Não. Fomos tanto parte desta deliberação quanto os turcos decidiram que um dos últimos parques no centro de Istambul iria ser substituído por um centro comercial. Fomos tanto parte desta deliberação quanto os gregos decidiram que a sua televisão e rádio públicas iriam suspender as transmissões para poupar dinheiro. Ou seja: não fomos parte.

E, no entanto, enquanto escrevo isto, a polícia turca despeja gás lacrimogéneo sobre os manifestantes que tentam resistir no centro de Istambul. Milhares de gregos começam a concentrar-se junto à televisão público, incrédulos de que a transmissão vá mesmo ser interrompida à meia-noite. Ainda não se sabe como isto vai acabar.

E algures num hotel em Hong-Kong, um homem de 29 anos chamado Edward Snowden aguarda de forma aparentemente tranquilaque o venham prender, extraditar e reduzir a sua vida a pouco ou quase nada. Foi ele que revelou documentos comprovando aquilo de que há muito se suspeitava: que a Agência Nacional de Segurança norte-americana (NSA, na sigla original) intercepta todas as comunicações possíveis, em todo o mundo, com poucas cautelas constitucionais para com os cidadãos dos EUA, e absolutamente nenhumas barreiras de proteção de dados para os cidadãos estrangeiros como nós.

Agora há quem lhe chame traidor e há quem lhe chame herói, mas na única entrevista dada até agora por Snowden ele dá a única explicação para o seu ato que eu preciso de subscrever: “deveria ser o público a tomar estas decisões”. O medo e a tecnologia não podem tomar decisões por nós.

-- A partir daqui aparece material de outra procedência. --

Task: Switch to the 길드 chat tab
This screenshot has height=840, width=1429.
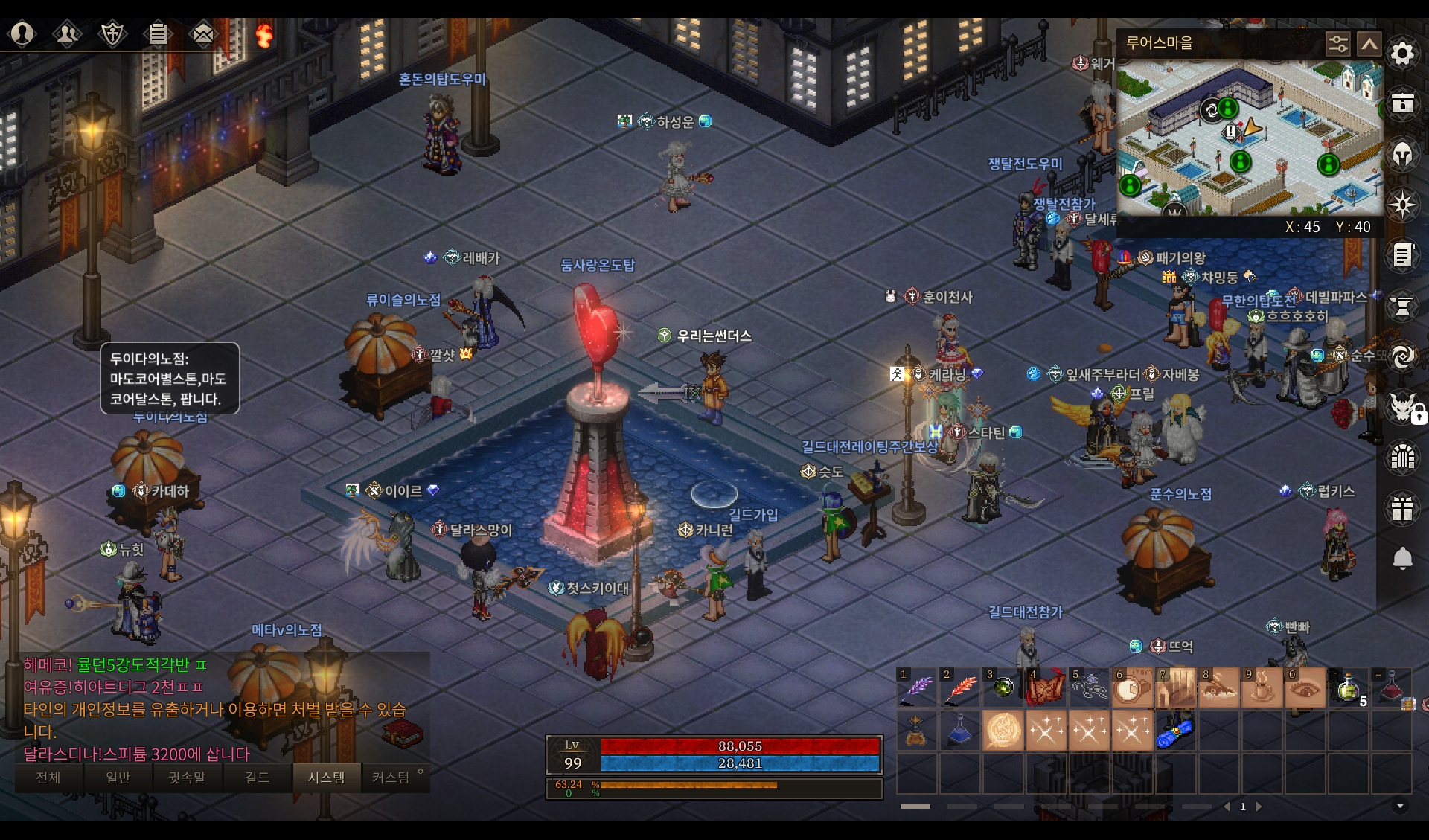Action: tap(257, 778)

Que estranho mundo este, em que as ferramentas das democracias podem transformar a democracia em mera ferramenta. Em quepodemos seguir acontecimentos em direto, em três lugares diferentes, e não determinar nada do que se passa onde estamos. Onde as democracias e as ditaduras estão a ficar demasiado parecidas.

Não nos enganemos. No tempo de Nelson Mandela as coisas eram mais difíceis, muito mais, mas mais simples também. No mundoem que vamos ter de nos habituar a viver sem Mandela, as coisas são mais fáceis — centenas de milhar de pessoas poderiam ter feito o que fez Snowden, diminuindo o custo individual do ato — mas inventamos sempre maneira de as complicar. Porque não é o medo, nem é a tecnologia, que são as forças motrizes do que está a acontecer. Essas são, ainda, a indiferença e falta de solidariedade.

(Crónica publicada no jornal Público em 12 de Junho de 2013)

2 thoughts to “Que mundo este

  • Samuel Viana

    A ironia foi Snowden ter de se exilar num país que não é uma Democracia, para fugir de um país que supostamente se arenga em dizer que é o “campeão da liberdade”. Antigamente, costumava ser ao contrário, ou seja, os lutadores contra as ditaduras refugiavam-se em países livres… até neste ponto isso mudou !

  • Gonçalo Veiga

    Gostei da reflexão.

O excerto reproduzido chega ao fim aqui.